Mssini wuchs am Fuße der Burg Hohenzollern auf der Schwäbischen Alb auf. Nach der Schule absolvierte er in Mössingen zunächst eine Friseurausbildung. Bis er Ende 20 war, arbeitete er in verschiedenen Salons und entschied sich später, nach Stuttgart zu gehen. Dort arbeitete er als Maskenbildner bei Tanz der Vampire und war in Hamburg und Köln auf Tour. Als er danach arbeitslos wurde, entschied er, den Friseurberuf an den Nagel zu hängen und sich als Make-up-Artist selbständig zu machen - weshalb er die entsprechende Ausbildung nachholte. Das nächste Karriereziel: „Glow Up“.

Denkst Du, dass durch die Sendung „Glow Up“ noch mehr junge Menschen auf den Beruf Make-up-Artist aufmerksam werden und sich dafür begeistern?

Auf jeden Fall. Und ich glaube, das Format zielt auch darauf ab. Zum einen, zu zeigen, dass Make-up eben mehr ist als nur oberflächliches Schminken. Zum anderen, dass Make-up eine Kunstform ist und viele berufliche Möglichkeiten bietet. Bei „Glow Up“ sieht man, wie viele verschiedene Bereiche durch Make-up integriert werden. Ich denke, dass es eine sehr gute Werbung für unsere Branche ist. In der Show sieht der Zuschauer ganz unterschiedliche Menschen aus verschiedenen Bereichen. Ich bin ja gelernter Maskenbildner und Friseurmeister. Es gibt andere, die ein Diplom als Make-up-Artist gemacht haben und es gibt Quereinsteiger, die zum Beispiel als Influencer super bekannt sind. Ich bin sicher, dass das Format viel Reichweite für den Beruf generieren wird.

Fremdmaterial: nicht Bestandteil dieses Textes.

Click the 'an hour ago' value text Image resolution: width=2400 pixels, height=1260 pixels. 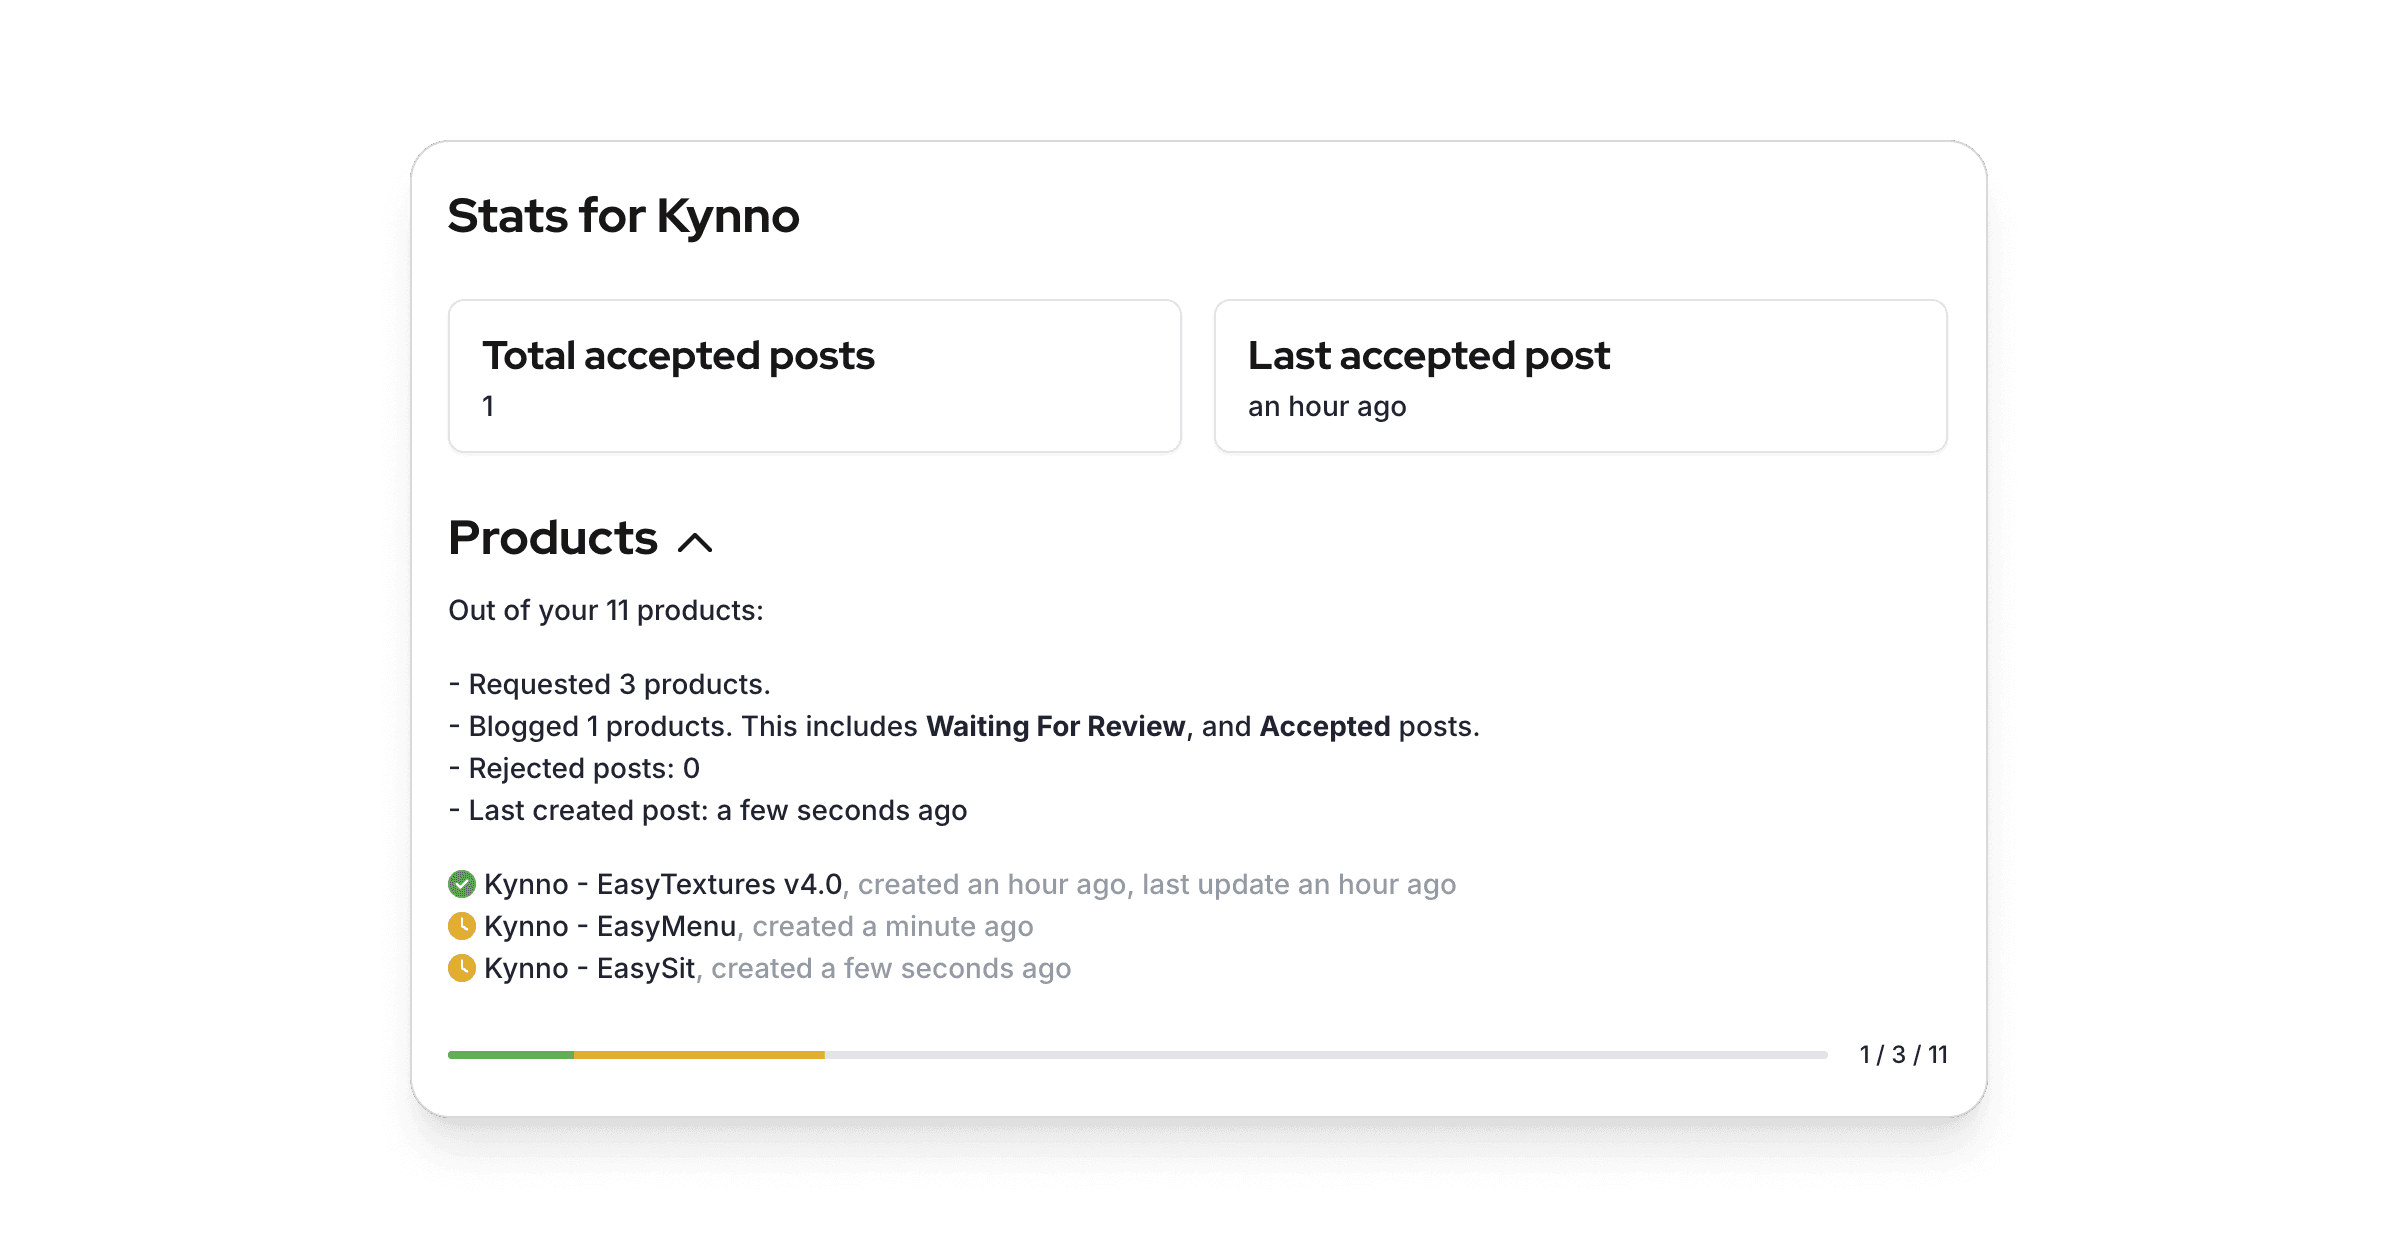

Die Menschen haben oft keine Berührungspunkte zu unserem Berufsfeld. Wenn ich erzähle, dass ich bei SOKO Stuttgart, Tanz der Vampire oder Aladdin mitgearbeitet habe, sind meine Bekannten begeistert. Gleichzeitig ist diese Welt für viele eine Traumwelt hinter der Bühne. Über die Show können wir zeigen: Es ist zwar eine magische Welt, aber man kann darin wirklich erfolgreich sein. Junge Menschen, die Interesse an dem Job haben, können sehen: Du kannst alles erreichen, was du erreichen möchtest, wenn du nur an dich glaubst. Mir wurden auf meinem Weg, den ich gehen wollte, so viele Steine in den Weg gelegt. Aber ich habe mich nicht unterkriegen lassen - und siehe da: Jetzt bin ich Teil dieser Sendung und habe wahnsinnig viele neue Möglichkeiten! Ich hoffe sehr, dass die Sendung noch mehr junge Menschen erreichen wird.